DRK-Kaffeerunde in der Kleiderkammer
Die DRK-Kleiderkammer bietet wöchentlich eine Kaffeerunde vorwiegend für Menschen mit Migrationshintergrund an – ein passender Name fehlt noch, etwa „Come-together-Cafe“
Im August 2022 hatte sich das Team der Kleiderkammer um Annette Pannenborg im DRK-Kreisverband Wittlage dafür ausgesprochen, für die „Kunden“ für eine kurze Verweildauer in einem separaten Raum eine Kaffeetafel anzubieten, jeweils am Mittwoch, zu den üblichen Öffnungszeiten der Kleiderkammer. Den Kunden, überwiegend Menschen mit Migrationshintergrund aus unterschiedlichen Ländern und Kulturen, möchte das DRK-Team einen Treffpunkt bieten für einen kurzen Gedankenaustausch bei Kaffee, Tee und Gebäck.

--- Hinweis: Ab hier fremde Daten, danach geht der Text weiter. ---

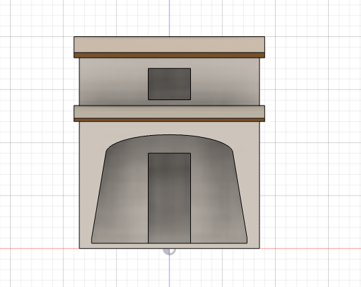Select lower wall face above the arch
This screenshot has width=361, height=287.
click(x=169, y=128)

Jeweils am ersten Mittwoch eines Monats wird das Angebot von einer „Gruppe“ individuell und landestypisch gestaltet, etwa die türkischen Besucher bieten verschiedene Baklava-Sorten, aus Zucker oder Honigsirup hergestelltes Dessert, in deutscher Sprache etwa eine „Blätterteigpastete,“ aus ihrem Heimatland mit türkischem Tee und andere regionale Spezialitäten an. Im nächsten Monat wird das Angebot im syrischen Stil offeriert usw. Im März wurden z.B. deutsche Spezialitäten, kleine Snacks und belegte Brote, angeboten. In der bunt gemischten Runde sitzen Russlanddeutsche neben Flüchtlingen aus der Ukraine oder neben Menschen aus Syrien. Sie alle haben unterschiedliche Schicksale erlitten und auch wenn sprachliche Barrieren vorliegen, so wird locker mit „Händen und Füßen“ kommuniziert, jeder erfährt von dem anderen Gast Teile seiner Kultur oder Lebensgeschichte.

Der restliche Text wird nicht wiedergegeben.